> **To do**: Extract the lines up to and including the one that contains "You are a computer-use", starting with the first line of the entries below, and omit the pictures.

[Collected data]
_ _ _

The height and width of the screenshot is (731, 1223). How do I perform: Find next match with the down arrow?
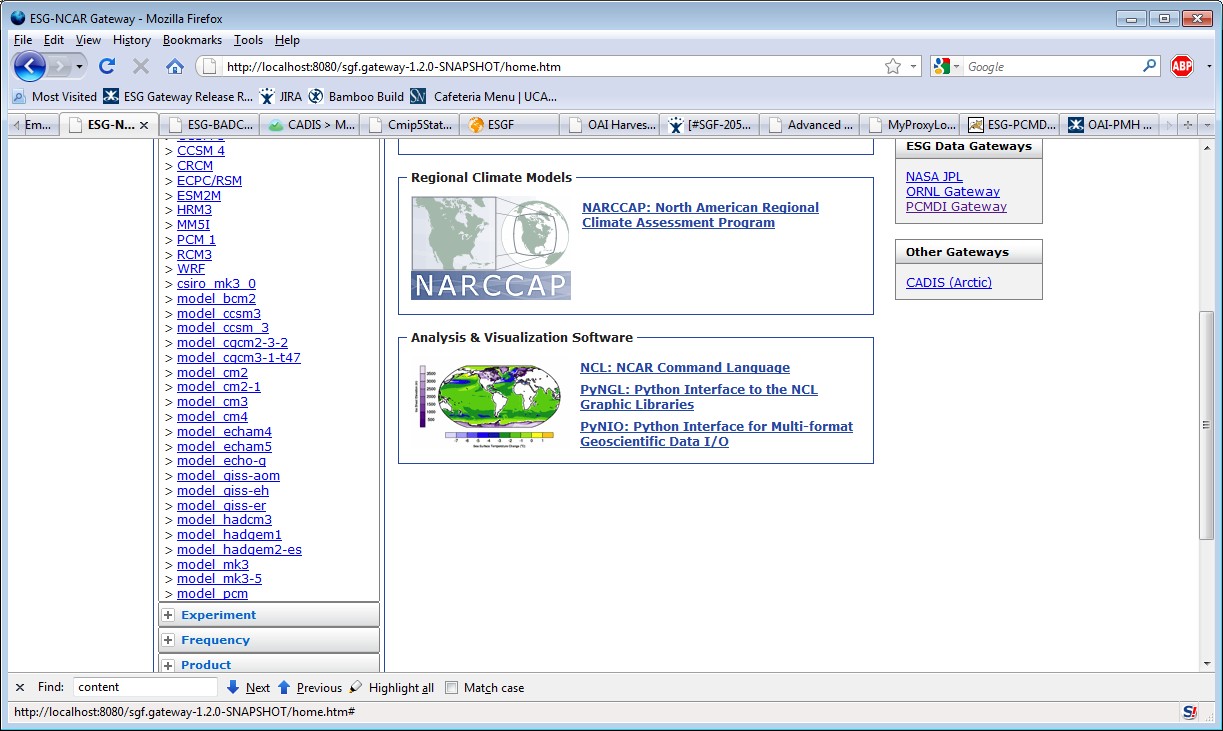click(x=233, y=687)
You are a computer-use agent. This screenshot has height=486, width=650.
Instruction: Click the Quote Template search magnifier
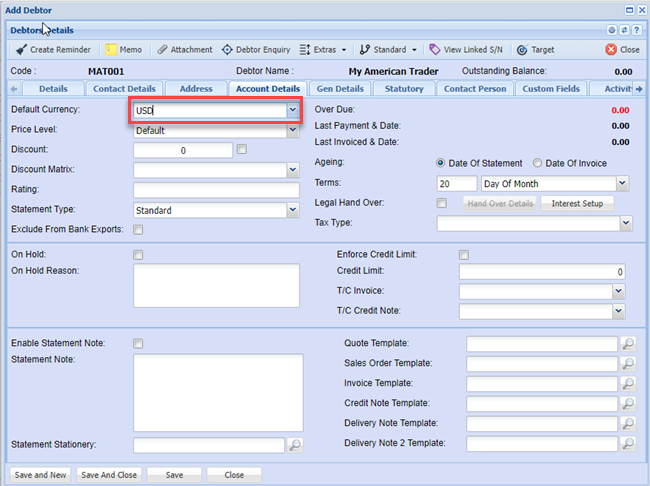click(628, 343)
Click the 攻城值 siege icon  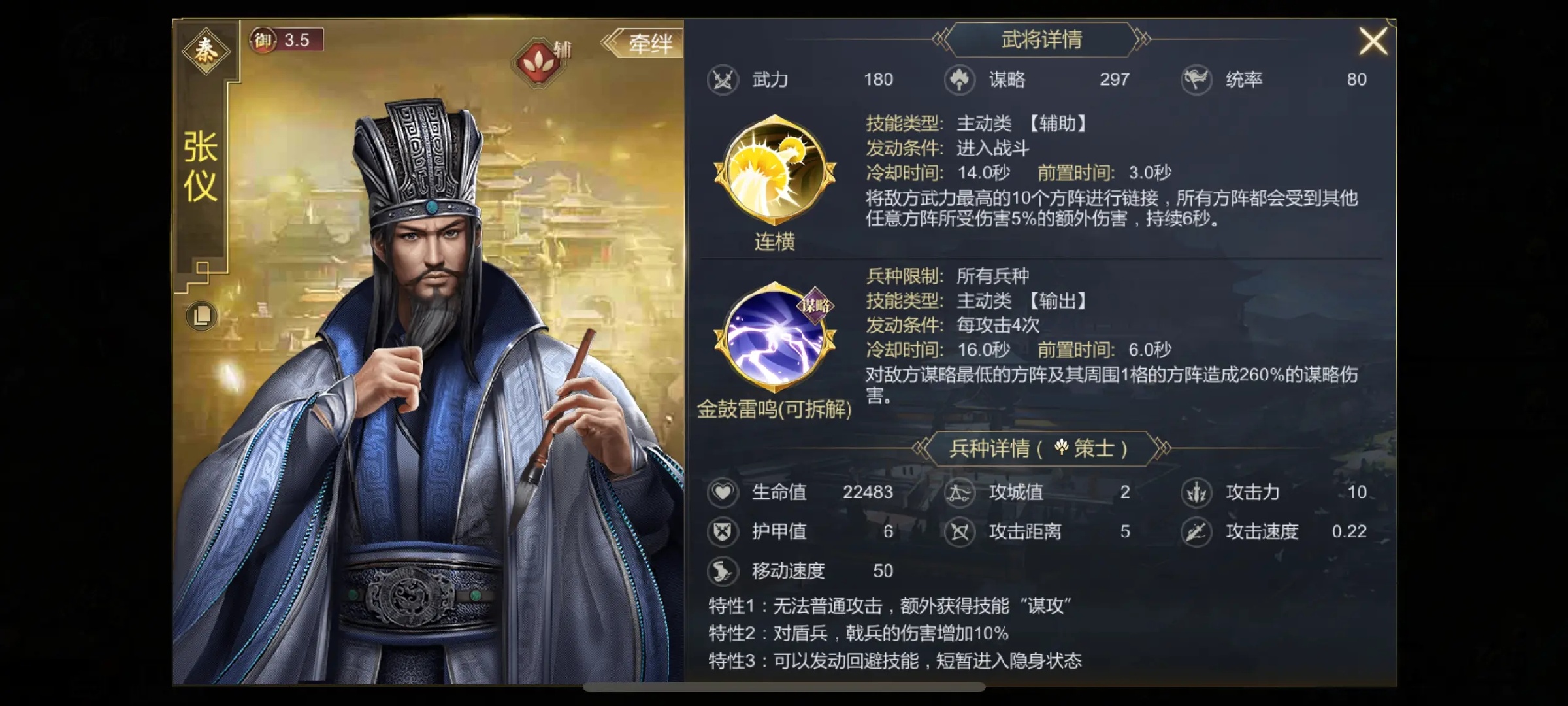(x=960, y=492)
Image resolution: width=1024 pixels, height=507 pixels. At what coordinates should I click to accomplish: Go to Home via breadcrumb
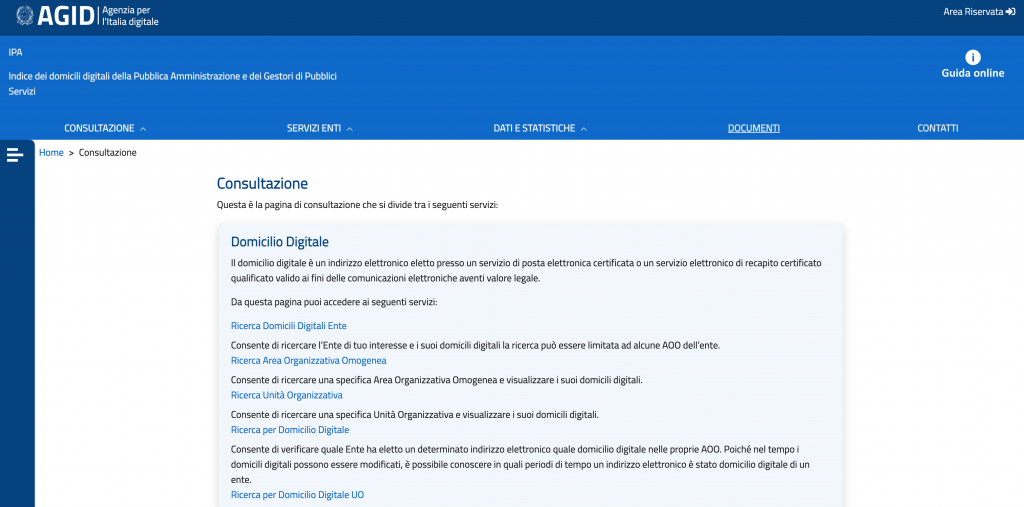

_ _ _

> **The answer**:
The height and width of the screenshot is (731, 1223). How do I perform: Find next match with the down arrow?
click(x=233, y=687)
You are a computer-use agent. This screenshot has height=486, width=650.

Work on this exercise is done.